In 2019, Oregon received 78,662 Clark County nonresident income tax returns. In 2020, it dropped to 75,945. The numbers are preliminary and might be adjusted, and government agencies are still waiting for the 2021 returns to come in.

Chris Allanach, Oregon legislative revenue officer, said the state’s preliminary financial loss from those Clark County residents is calculated at about $23 million. That represents $400 million in income no longer earned in that state.

But where is the money going? While it’s not tracked anywhere, it’s presumably going into Clark County’s and Washington’s economy.

“They basically got a 5.5 percent raise,” said Scott Bailey, regional economist for Southwest Washington. “Their disposable income went up by that much. They’re spending it locally.”

Bailey said that some of that money will still end up in Oregon as Clark County residents drive to Oregon to shop and avoid Washington’s sales tax.

Disposable income

Jackson and every other former commuter are not only avoiding taxes, they’re also not buying as much gas or paying for other commuting costs, adding to their disposable income.

“Just in taxes alone, I save about $250 a month,” Jackson said. “That doesn’t include gas and other things. I was super excited that I got that money back.”

Jackson, a mortgage loan processor, said she spends all the income tax savings on day care for her 4-year-old.

“I can also have more family time,” she said. “It’s not all about the money.” She and her husband just welcomed twin boys to the family.

Businesses on the move

If a Vancouver resident works for a Portland-based company but works remotely, does that person have to pay Oregon income tax?

Rich Hoover, public information officer for the Oregon Department of Revenue, said the short answer is no.

“At first, I would clarify that we look to see if the company is Oregon-based (the city is not a factor),” he wrote in an email to The Columbian. “However, if (employees) did spend some time in Oregon, working for the same company, they could be subject to some Oregon income tax liability.”

But what about businesses moving from Oregon to Clark County?

While there’s no entity that tracks that, the number of businesses in Clark County has not stopped growing because of the pandemic. Businesses moving from Oregon to Clark County factor into that growth.

In the past three years, there was stronger growth of Clark County businesses with fewer than 10 employees.

In the first quarter of 2019, there were 7,570 Clark County employers with fewer than 10 employees. That grew to 7,826 employers a year later, and 8,423 in 2021’s first quarter.

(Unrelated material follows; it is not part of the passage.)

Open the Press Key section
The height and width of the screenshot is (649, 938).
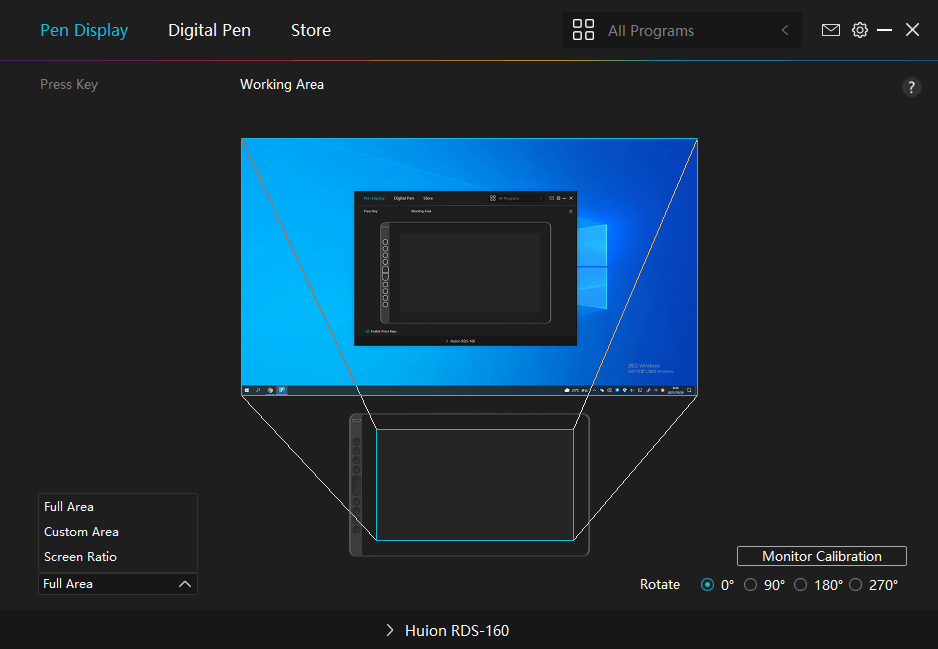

For businesses with more than 10 employees, Clark County had 2,799 employers in 2019’s first quarter, 2,841 employers in 2020 and 2,758 employers in 2021’s first quarter.

“There has been a noticeable uptick in the number of private-sector employers in Clark County,” Bailey said. “The increase has come in small employers, with less than 10 employees. The number of larger employers declined early in the COVID-19 recession and had mostly but not entirely recovered by June 2021.”

Taxes withheld

Shane Boyle works at home now, but he used to make the daily commute from Vancouver to downtown Portland.

“As far as the income tax is concerned after moving to a work-from-home agreement, the HR department stated that they are still required to withhold the Oregon state income tax from our paychecks because our building we are based out of is physically in Oregon, therefore we are still employees in said state, but we can claim it on our yearly tax returns and will get it all back,” he wrote in an email to The Columbian.

“I did this last year already and did not run into issues,” he wrote. “I would say that personally for me, between parking fees, gas fill-ups for the weekly commute, and the income tax that I was paying, has to be at least $550-$600 a month I am saving now.”